SOURCE DOCUMENT:

-- start --

Inflation comes nicely packaged
The Dow for example, fell from its 52 week high last Wednesday of 11709 to 11,099 by the time of writing, down 5.5% and giving back three quarters of the year to date gain in the index.
On a week by week basis, all three major US gauges were down for the week. The DOW lost 2.1%, its worst week in four months. The S and P 500 fell 1.9% and the NASDAQ was down 2.2%. A little light was visible though as gold, metal pricing and oil prices plunged as well.
The recent sell off was based on fears of inflation and the related need for rising interest rates, but we draw our readers attention to two important considerations.
Firstly, corporate earnings continue to be strong and have demonstrated an excellent resilience during the past five years to move forward though euphoric investment attitudes, terrorist acts, war, corporate malfeasance, for instance.

-- end --

(Item coordinate data)
-- start --

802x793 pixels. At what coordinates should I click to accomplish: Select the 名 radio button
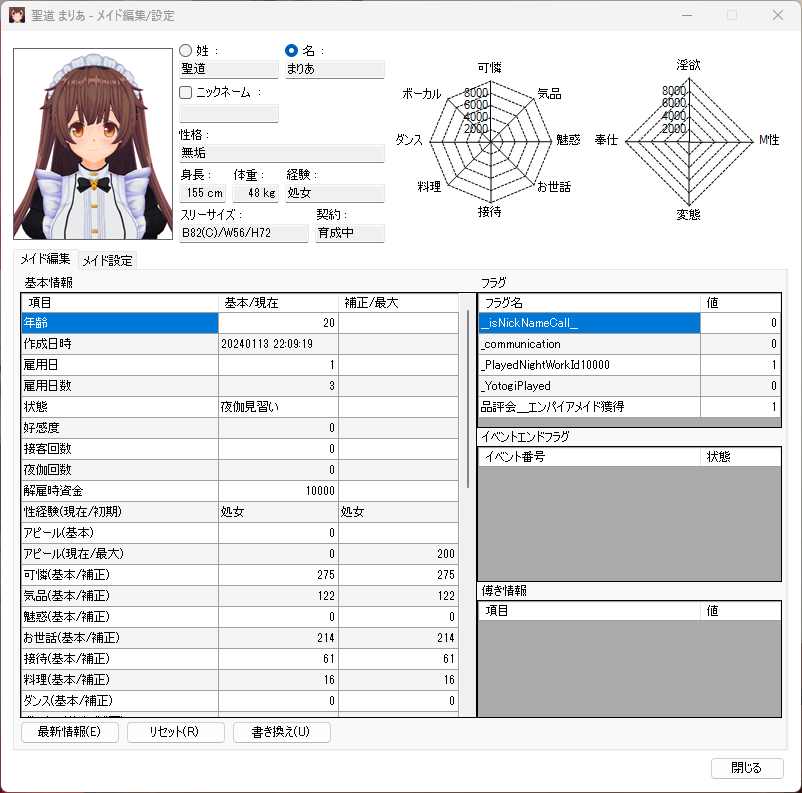click(292, 50)
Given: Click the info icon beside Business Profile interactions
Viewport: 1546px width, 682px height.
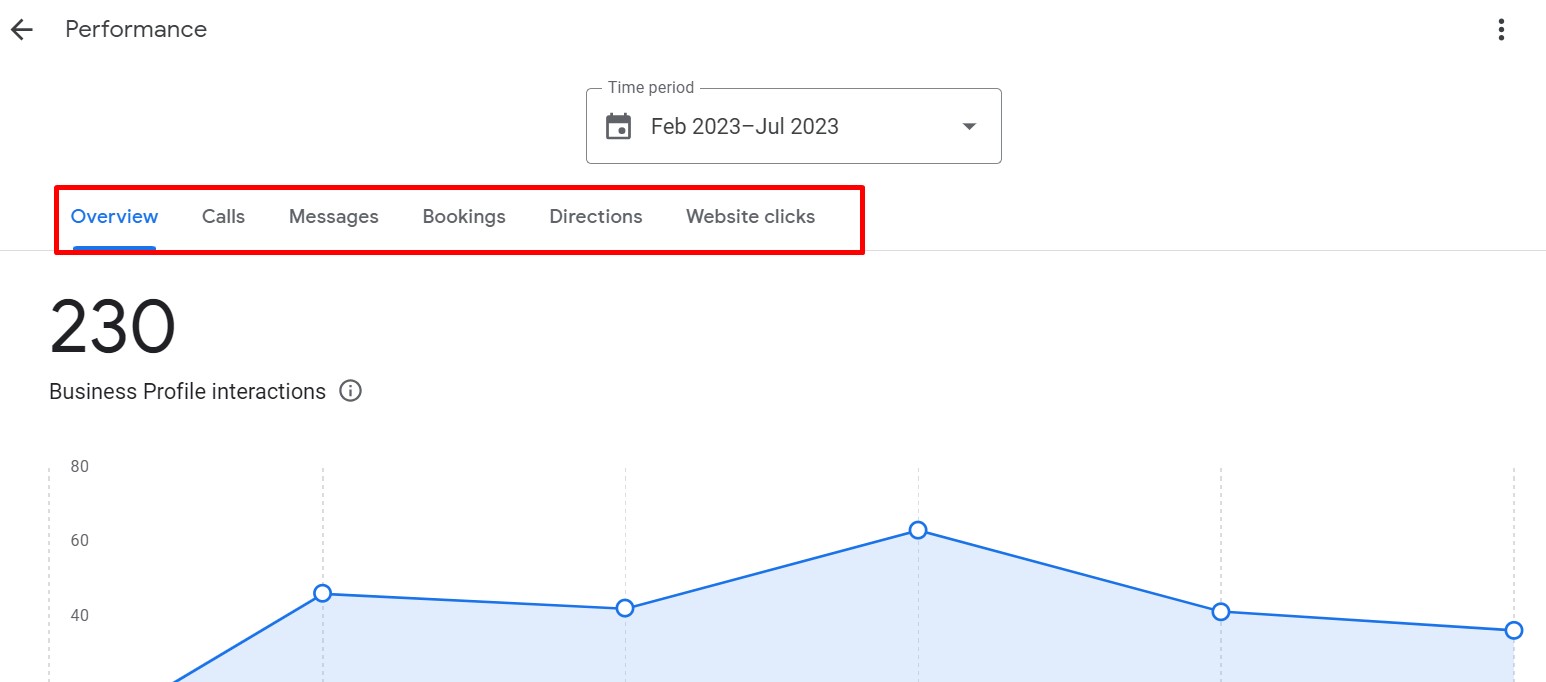Looking at the screenshot, I should (x=350, y=391).
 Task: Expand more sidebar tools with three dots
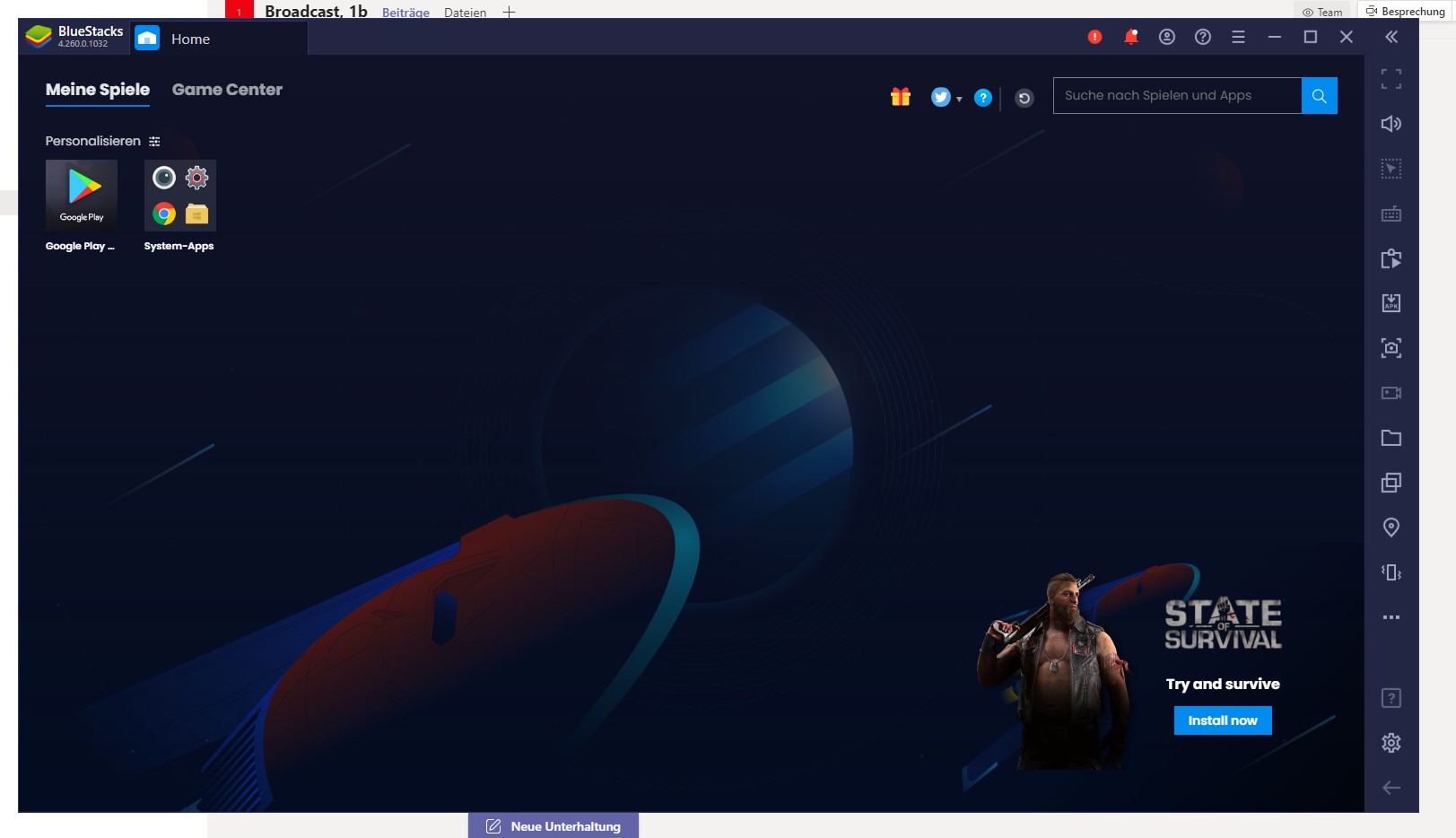tap(1391, 617)
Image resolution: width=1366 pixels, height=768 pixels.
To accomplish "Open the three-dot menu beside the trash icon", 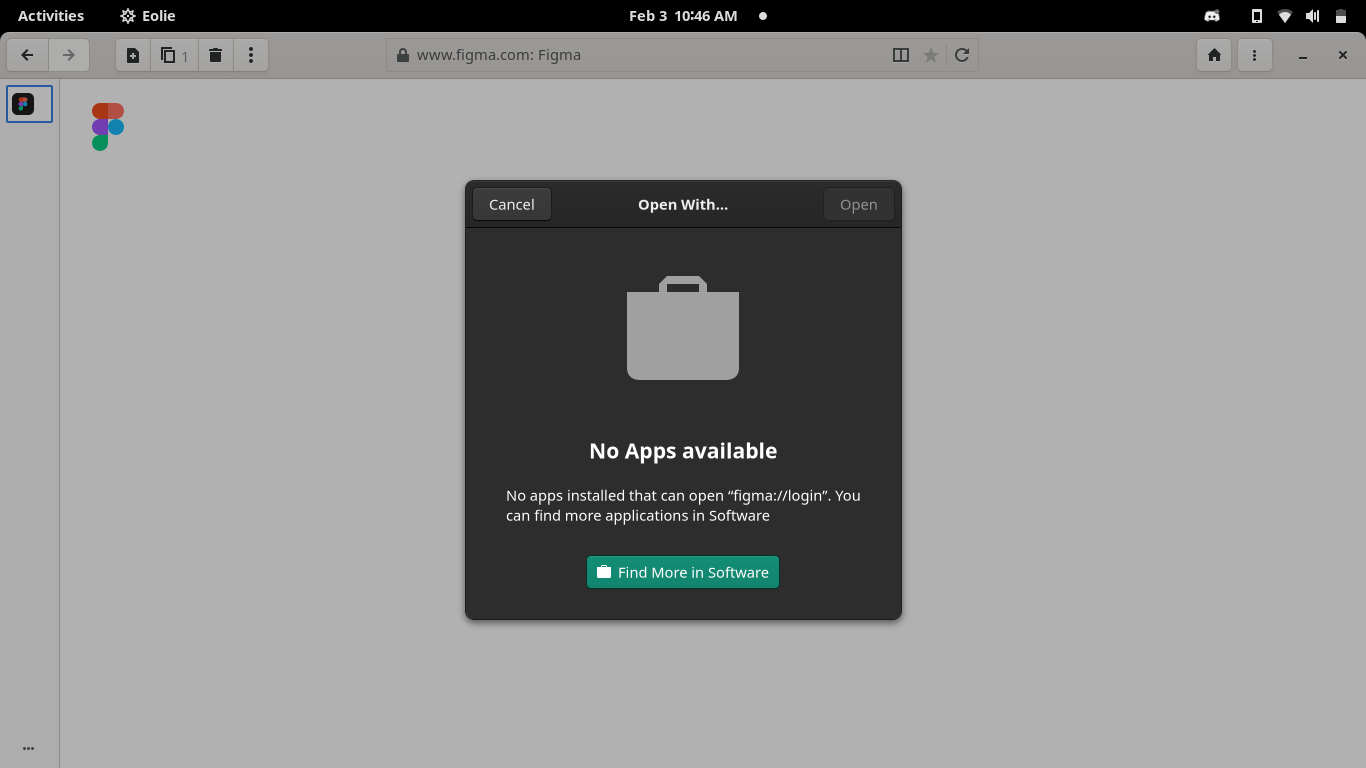I will click(x=251, y=55).
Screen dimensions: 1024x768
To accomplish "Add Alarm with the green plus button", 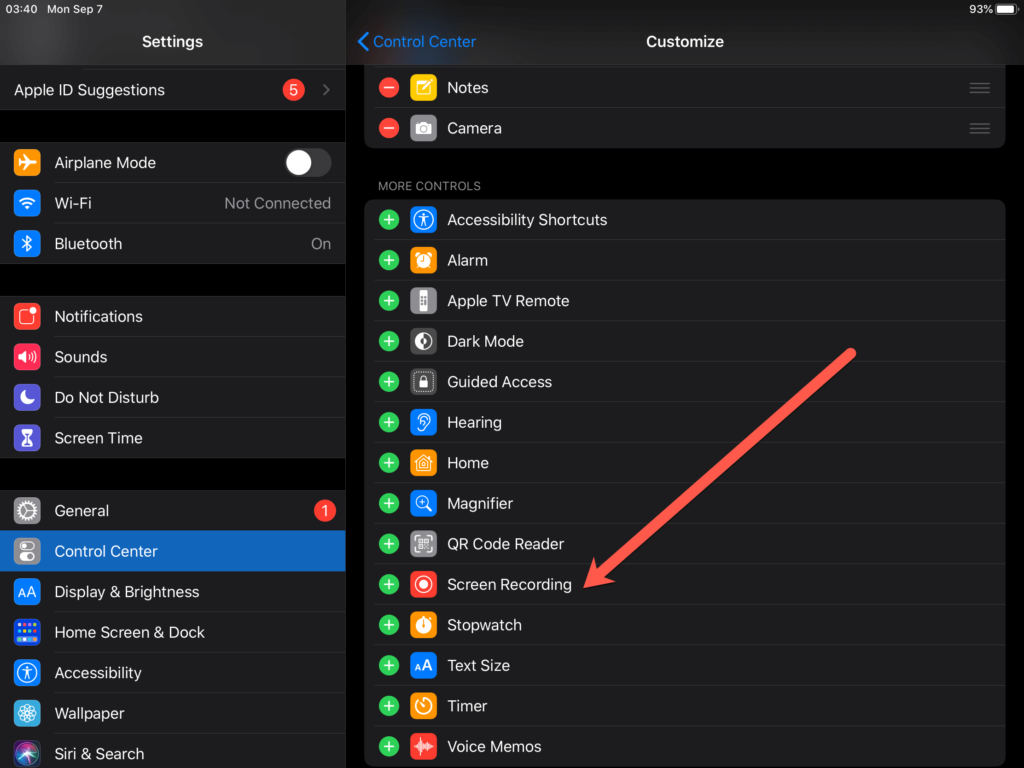I will coord(389,260).
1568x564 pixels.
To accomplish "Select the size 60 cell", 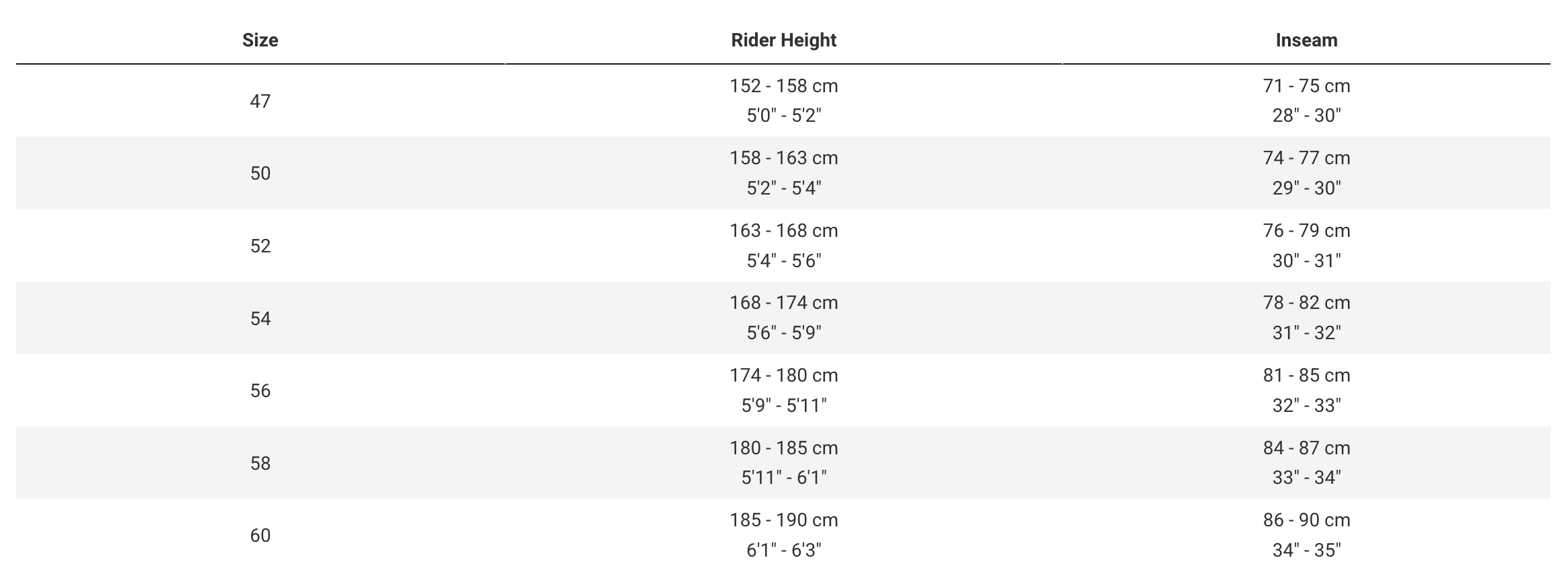I will click(x=260, y=536).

-- end --

TASKS FOR THIS EXERCISE:
1. Name every US stock market index mentioned in the market commentary on inflation.
2. Write the next part of the market commentary on inflation, following on from its final sentence.

OUTPUTS IN ORDER:
1. The Dow, the S and P 500, and the NASDAQ.

2.
This recent drop in equity value has increased the value as determined by the P/E ratio, leaving the US big board index, the Dow Jones Industrial Average near 20 for a P/E ratio, and the broader S and P 500 index at a P/E ration of 17.6. This is good value. The only reason you wouldn’t be a buyer in this circumstance is if you didn’t believe the world was going to continue growing.
We believe this will not change, with China and India becoming bigger players, and so offer some discussion in our opinion segment this week.
The second point to consider is the world’s leading economy, the United States, is likely to slow in economic growth in the second half this year, but it is also likely inflation risks may prompt at least one more rate hike as the US Federal Reserve nears the end of a two-year tightening campaign.
With 16-quarter point hikes behind them in one of the most steady and aggressive campaigns on record, one should consider the effectiveness of the Federal Reserve at controlling inflation. That said, core consumer prices rose by only 0.3% in April, just over analyst projections of 0.2%.
In major news this week, crude oil for delivery fell 92 cents to $68.53 a barrel on the New York Mercantile Exchange last Friday, after slipping near a five-week low earlier in the day’s trading. The greenback soared, climbing against the yen and the euro, and COMEX Gold for June delivery tumbled $24.70 to $656.20 an ounce, off last week’s 26-year high of $730.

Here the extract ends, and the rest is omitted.